In the data below, find the line containing "12. August 2015 um 10:01 (156, 1483)", then set down that line and every later line up to and including the line containing "Powered by Blogger (248, 2569)", exactly.

|---|

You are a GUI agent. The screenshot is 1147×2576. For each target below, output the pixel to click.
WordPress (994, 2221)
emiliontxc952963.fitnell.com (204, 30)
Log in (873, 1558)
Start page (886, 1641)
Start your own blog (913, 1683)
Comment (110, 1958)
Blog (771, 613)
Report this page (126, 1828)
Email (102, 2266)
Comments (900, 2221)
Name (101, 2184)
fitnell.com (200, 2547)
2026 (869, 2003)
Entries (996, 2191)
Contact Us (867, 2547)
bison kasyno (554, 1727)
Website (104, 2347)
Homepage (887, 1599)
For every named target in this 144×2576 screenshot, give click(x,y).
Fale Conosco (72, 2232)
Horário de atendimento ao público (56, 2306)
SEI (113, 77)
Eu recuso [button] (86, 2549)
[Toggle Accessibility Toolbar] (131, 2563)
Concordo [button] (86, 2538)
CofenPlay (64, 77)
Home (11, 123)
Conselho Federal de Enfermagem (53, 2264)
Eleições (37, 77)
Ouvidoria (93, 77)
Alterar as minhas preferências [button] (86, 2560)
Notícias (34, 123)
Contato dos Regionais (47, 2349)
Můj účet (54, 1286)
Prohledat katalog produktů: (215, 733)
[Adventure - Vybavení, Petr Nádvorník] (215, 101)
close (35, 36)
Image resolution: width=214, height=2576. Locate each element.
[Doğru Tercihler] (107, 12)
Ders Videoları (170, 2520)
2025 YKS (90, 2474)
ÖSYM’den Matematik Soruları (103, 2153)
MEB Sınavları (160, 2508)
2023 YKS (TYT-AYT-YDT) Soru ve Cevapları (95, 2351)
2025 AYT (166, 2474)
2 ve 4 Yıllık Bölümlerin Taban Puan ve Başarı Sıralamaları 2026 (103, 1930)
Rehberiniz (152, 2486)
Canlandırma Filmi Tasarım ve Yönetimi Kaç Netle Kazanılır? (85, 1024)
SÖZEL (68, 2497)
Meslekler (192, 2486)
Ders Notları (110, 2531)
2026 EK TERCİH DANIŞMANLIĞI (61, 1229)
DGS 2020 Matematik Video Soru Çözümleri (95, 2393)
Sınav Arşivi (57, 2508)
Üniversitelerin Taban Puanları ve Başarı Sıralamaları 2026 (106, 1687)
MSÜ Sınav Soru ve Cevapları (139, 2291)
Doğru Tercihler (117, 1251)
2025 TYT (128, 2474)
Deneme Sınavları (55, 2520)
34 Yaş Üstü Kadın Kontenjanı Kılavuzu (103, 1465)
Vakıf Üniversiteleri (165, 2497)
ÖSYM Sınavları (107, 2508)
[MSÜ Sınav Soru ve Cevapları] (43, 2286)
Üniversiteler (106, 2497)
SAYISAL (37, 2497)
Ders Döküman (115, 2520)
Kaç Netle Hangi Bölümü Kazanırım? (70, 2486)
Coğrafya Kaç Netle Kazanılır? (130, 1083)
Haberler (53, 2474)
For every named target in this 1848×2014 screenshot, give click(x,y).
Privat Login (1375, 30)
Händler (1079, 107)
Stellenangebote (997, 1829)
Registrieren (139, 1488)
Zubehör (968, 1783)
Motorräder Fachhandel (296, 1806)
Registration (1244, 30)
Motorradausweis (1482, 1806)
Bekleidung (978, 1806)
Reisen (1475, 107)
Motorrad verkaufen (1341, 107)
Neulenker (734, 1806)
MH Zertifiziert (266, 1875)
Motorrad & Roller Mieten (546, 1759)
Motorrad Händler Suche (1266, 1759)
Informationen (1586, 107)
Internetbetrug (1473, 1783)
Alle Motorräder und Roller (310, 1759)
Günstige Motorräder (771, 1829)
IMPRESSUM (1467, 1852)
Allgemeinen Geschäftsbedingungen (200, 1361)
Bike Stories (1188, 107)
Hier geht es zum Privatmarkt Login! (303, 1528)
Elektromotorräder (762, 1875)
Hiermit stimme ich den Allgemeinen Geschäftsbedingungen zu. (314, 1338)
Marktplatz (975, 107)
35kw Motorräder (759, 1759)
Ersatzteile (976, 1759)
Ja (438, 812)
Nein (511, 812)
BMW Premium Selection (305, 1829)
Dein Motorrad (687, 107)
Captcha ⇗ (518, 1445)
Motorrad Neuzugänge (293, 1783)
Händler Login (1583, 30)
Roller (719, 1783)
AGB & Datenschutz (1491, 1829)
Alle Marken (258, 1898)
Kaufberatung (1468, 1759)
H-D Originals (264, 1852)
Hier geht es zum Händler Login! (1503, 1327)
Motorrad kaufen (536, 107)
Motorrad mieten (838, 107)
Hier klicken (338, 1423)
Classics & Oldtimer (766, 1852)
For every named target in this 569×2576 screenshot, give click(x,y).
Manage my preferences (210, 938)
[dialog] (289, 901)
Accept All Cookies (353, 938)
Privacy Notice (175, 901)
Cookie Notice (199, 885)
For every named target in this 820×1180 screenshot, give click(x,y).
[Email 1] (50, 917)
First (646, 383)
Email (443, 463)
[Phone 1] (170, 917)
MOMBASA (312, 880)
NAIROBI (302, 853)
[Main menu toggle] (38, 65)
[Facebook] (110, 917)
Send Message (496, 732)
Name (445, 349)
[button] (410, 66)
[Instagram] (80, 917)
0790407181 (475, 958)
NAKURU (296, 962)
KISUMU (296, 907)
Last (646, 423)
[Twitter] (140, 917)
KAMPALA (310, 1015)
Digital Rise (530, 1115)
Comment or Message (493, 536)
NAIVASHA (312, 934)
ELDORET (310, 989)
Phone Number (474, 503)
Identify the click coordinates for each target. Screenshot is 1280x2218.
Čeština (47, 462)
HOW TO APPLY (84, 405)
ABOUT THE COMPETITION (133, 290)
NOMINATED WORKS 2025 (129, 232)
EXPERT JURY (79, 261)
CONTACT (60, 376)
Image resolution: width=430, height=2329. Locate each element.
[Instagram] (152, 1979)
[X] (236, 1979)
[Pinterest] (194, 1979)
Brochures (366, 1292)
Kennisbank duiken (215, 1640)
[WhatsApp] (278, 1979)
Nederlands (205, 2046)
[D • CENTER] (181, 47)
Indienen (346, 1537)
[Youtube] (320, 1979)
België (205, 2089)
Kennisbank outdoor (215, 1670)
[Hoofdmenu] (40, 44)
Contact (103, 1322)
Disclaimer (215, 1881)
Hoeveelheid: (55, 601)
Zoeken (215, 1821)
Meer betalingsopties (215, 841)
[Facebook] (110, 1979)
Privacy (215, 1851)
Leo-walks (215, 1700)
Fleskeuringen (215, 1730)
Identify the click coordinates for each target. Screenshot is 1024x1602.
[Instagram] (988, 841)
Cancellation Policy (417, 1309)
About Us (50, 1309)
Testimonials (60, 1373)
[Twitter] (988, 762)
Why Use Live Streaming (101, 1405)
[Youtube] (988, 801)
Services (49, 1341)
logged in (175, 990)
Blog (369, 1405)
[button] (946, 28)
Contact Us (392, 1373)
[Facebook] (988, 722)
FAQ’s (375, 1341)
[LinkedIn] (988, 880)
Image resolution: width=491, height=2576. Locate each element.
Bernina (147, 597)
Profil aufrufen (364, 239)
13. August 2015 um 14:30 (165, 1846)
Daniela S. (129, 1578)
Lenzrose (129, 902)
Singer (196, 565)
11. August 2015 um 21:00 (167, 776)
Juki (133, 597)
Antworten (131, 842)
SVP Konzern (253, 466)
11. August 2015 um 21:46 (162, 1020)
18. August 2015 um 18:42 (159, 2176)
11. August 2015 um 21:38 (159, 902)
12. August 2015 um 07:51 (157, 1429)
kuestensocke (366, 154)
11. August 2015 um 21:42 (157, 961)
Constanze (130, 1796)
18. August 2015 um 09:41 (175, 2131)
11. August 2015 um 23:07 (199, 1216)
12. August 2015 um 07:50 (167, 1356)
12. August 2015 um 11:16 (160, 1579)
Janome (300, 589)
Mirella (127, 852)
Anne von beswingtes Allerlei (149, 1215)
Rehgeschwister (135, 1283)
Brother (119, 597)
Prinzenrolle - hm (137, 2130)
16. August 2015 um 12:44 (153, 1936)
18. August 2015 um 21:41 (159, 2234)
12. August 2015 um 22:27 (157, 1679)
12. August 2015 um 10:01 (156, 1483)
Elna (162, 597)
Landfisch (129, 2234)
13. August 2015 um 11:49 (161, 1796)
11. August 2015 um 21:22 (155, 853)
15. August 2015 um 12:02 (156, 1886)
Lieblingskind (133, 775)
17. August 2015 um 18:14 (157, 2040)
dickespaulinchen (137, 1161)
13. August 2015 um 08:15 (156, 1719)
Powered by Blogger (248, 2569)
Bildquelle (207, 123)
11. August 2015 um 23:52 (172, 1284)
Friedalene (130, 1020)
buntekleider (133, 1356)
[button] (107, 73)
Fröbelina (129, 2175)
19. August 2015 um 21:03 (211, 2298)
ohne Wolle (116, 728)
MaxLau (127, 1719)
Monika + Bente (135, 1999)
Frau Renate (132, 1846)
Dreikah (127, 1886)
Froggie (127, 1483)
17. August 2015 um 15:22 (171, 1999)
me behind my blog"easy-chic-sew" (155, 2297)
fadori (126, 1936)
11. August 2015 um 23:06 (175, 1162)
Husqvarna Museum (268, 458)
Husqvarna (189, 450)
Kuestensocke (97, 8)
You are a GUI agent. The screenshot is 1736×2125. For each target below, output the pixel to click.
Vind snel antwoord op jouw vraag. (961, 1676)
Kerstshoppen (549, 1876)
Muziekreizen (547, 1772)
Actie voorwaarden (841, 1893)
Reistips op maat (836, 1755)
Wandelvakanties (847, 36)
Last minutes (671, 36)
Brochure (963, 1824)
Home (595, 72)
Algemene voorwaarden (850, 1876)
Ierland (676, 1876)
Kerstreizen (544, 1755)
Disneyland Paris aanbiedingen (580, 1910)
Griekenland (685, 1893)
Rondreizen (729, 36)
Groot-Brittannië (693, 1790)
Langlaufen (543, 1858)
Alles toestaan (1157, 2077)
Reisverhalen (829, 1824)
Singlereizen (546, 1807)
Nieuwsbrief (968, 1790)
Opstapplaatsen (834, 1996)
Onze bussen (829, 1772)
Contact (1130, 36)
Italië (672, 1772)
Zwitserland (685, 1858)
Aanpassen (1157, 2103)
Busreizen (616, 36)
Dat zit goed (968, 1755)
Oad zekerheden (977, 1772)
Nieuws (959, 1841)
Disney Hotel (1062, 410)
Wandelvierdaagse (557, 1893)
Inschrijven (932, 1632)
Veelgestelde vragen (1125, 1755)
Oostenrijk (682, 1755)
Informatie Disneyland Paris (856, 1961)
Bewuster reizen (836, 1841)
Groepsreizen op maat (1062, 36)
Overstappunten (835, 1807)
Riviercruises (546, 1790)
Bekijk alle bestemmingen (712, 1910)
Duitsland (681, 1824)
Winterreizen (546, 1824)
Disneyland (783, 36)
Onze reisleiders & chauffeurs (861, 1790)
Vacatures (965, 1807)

|---|

EXERCISE OUTPUT:
12. August 2015 um 10:01 (156, 1483)
Elna (162, 597)
Landfisch (129, 2234)
13. August 2015 um 11:49 (161, 1796)
11. August 2015 um 21:22 (155, 853)
15. August 2015 um 12:02 (156, 1886)
Lieblingskind (133, 775)
17. August 2015 um 18:14 (157, 2040)
dickespaulinchen (137, 1161)
13. August 2015 um 08:15 (156, 1719)
Powered by Blogger (248, 2569)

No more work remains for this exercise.